» TASK DIRECTIONS
The records that follow must be reproduced in full, exactly as written.
RECORDS SUPPLIED section start
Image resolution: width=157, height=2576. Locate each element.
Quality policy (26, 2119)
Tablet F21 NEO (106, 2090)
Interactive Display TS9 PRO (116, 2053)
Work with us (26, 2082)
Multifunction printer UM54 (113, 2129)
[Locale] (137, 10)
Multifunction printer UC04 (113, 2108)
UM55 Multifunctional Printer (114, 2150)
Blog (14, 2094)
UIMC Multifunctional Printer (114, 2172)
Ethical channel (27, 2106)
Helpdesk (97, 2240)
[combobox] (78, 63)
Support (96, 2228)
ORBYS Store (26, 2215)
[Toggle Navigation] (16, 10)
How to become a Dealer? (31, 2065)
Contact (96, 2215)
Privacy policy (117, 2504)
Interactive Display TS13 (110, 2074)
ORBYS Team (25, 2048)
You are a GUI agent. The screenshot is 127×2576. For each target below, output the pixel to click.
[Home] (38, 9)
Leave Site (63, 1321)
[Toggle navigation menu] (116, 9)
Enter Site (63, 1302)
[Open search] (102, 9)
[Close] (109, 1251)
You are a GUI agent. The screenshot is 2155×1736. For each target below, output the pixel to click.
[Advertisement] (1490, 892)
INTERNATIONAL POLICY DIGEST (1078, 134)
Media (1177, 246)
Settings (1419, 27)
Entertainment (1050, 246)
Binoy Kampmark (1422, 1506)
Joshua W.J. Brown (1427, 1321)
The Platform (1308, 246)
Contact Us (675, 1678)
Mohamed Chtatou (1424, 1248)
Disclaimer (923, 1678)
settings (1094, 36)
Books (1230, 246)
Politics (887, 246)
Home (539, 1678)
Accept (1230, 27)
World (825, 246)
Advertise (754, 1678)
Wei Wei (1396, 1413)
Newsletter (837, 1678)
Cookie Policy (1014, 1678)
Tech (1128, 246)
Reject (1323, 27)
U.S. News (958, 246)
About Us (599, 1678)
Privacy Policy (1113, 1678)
RECORDS SUPPLIED section end
» SOLUTION TO THE EXERCISE
Image resolution: width=157, height=2576. Locate each element.
Quality policy (26, 2119)
Tablet F21 NEO (106, 2090)
Interactive Display TS9 PRO (116, 2053)
Work with us (26, 2082)
Multifunction printer UM54 (113, 2129)
[Locale] (137, 10)
Multifunction printer UC04 (113, 2108)
UM55 Multifunctional Printer (114, 2150)
Blog (14, 2094)
UIMC Multifunctional Printer (114, 2172)
Ethical channel (27, 2106)
Helpdesk (97, 2240)
[combobox] (78, 63)
Support (96, 2228)
ORBYS Store (26, 2215)
[Toggle Navigation] (16, 10)
How to become a Dealer? (31, 2065)
Contact (96, 2215)
Privacy policy (117, 2504)
Interactive Display TS13 (110, 2074)
ORBYS Team (25, 2048)
You are a GUI agent. The screenshot is 127×2576. For each target below, output the pixel to click.
[Home] (38, 9)
Leave Site (63, 1321)
[Toggle navigation menu] (116, 9)
Enter Site (63, 1302)
[Open search] (102, 9)
[Close] (109, 1251)
You are a GUI agent. The screenshot is 2155×1736. For each target below, output the pixel to click.
[Advertisement] (1490, 892)
INTERNATIONAL POLICY DIGEST (1078, 134)
Media (1177, 246)
Settings (1419, 27)
Entertainment (1050, 246)
Binoy Kampmark (1422, 1506)
Joshua W.J. Brown (1427, 1321)
The Platform (1308, 246)
Contact Us (675, 1678)
Mohamed Chtatou (1424, 1248)
Disclaimer (923, 1678)
settings (1094, 36)
Books (1230, 246)
Politics (887, 246)
Home (539, 1678)
Accept (1230, 27)
World (825, 246)
Advertise (754, 1678)
Wei Wei (1396, 1413)
Newsletter (837, 1678)
Cookie Policy (1014, 1678)
Tech (1128, 246)
Reject (1323, 27)
U.S. News (958, 246)
About Us (599, 1678)
Privacy Policy (1113, 1678)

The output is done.